**Fragmento seleccionado:**
((

Las traducciones polacas de la obra de Macpherson aparecieron tempranamente, en la última década del siglo XVIII, todavía en vida del escocés. Su más distinguido imitador polaco probablemente fuese Adam Jerzy Czartoryski, literato y estadista que, tras ejercer de ministro zarista, fue alto dignatario de la Polonia del Congreso y presidente del gobierno provisional surgido de la revolución de 1830. Tras la victoria rusa, tuvo que exiliarse hasta su fallecimiento en 1861 en el palacio parisino que se convirtió en el epicentro del exilio polaco cuyas reuniones solía amenizar Chopin con sus polonesas. En su romántica juventud, recién fracasado el alzamiento de Kosciuszko de 1794, escribió El bardo polaco, imitación macphersoniana protagonizada por un poeta que recorre la Polonia devastada por los rusos en compañía de un viejo bardo inspirado evidentemente en Ossian.

Uno de los ossianómanos polacos más pintorescos fue el profesor de filosofía Krystyn Lach Szyrma, no por casualidad tutor de los hijos de Czartoryski, que en 1820 hizo un largo viaje de cuatro años por Inglaterra y Escocia para el que se documentó previamente en el Viaje por las islas occidentales de Escocia de Samuel Johnson, paradójicamente el más contundente develador de la falsificación de Macpherson. En 1828 publicó sus recuerdos y reflexiones con el título Inglaterra y Escocia: recuerdos de un viaje. El romántico Lach Szyrma no pudo disimular su entusiasmo: «Sentía que estaba en la patria de Ossian y respirando el mismo aire que el padre del canto (…) Gritamos a pleno pulmón: ¡Ossian estuvo aquí! Debió de haber estado en persona en este valle salvaje, encerrado entre oscuras montañas cubiertas de musgo, tan fielmente describió su apariencia en sus cantos. Golpeadas por los vientos, las nubes que oscurecían el valle se aferraban a las rocas como espíritus ossiánicos».

Un ossianómano como Dios manda no podía dejar de visitar la gruta de Fingal, y por muy poco no coincidió allí con Mendelssohn ya que el compositor alemán la visitaría tan solo un año más tarde. Arrebatado por el imponente escenario, el profesor de filosofía, decimonónico precedente del pescador de gambas Forrest Gump, se tiró al agua para llegar a la cueva nadando: «Me zambullí en el mar ansiando alcanzar el santuario con mis propias fuerzas o acabar enterrado en tan grandioso cementerio».

Afortunadamente para él, los sorprendidos marineros le rescataron antes de que se le tragaran las olas.

Estos dos no fueron los únicos literatos polacos que llenaron sus páginas de bardos, arpas y espíritus antiguos, pero los músicos, por el contrario, con el inimitable Chopin a la cabeza, no prestaron atención a Ossian en busca de alimento para sus musas.

No sucedió así en Bohemia, ancestral denominación de la actual Chequia, que en aquel tiempo también se encontraba en plena ebullición romántica y nacionalista. Al igual que a Hungría, las primeras noticias y traducciones ossiánicas llegaron a Bohemia en alemán. Las primeras traducciones al checo tendrían que esperar algunas décadas, pero la criatura literaria de Macpherson acabaría esparciendo semillas de larga vida e influencia.

))

**Datos en bruto:**
((

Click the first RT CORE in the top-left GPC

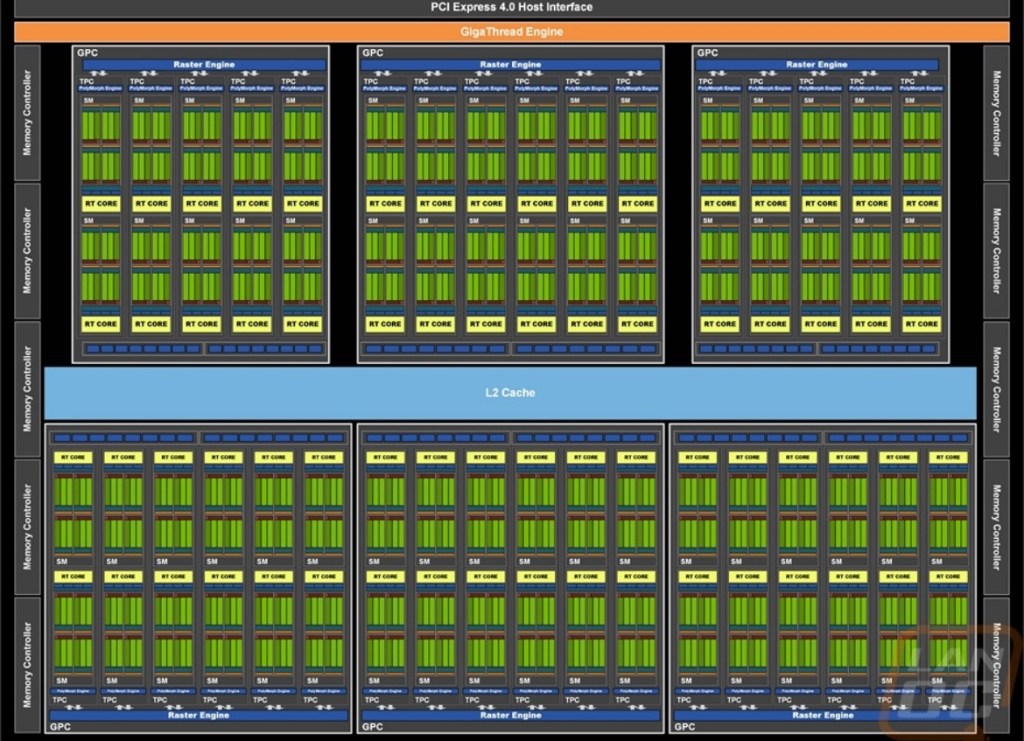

))

Según el fragmento seleccionado sobre los ossianómanos polacos, ¿en qué año publicó Krystyn Lach Szyrma sus recuerdos de viaje por Inglaterra y Escocia?

En 1828.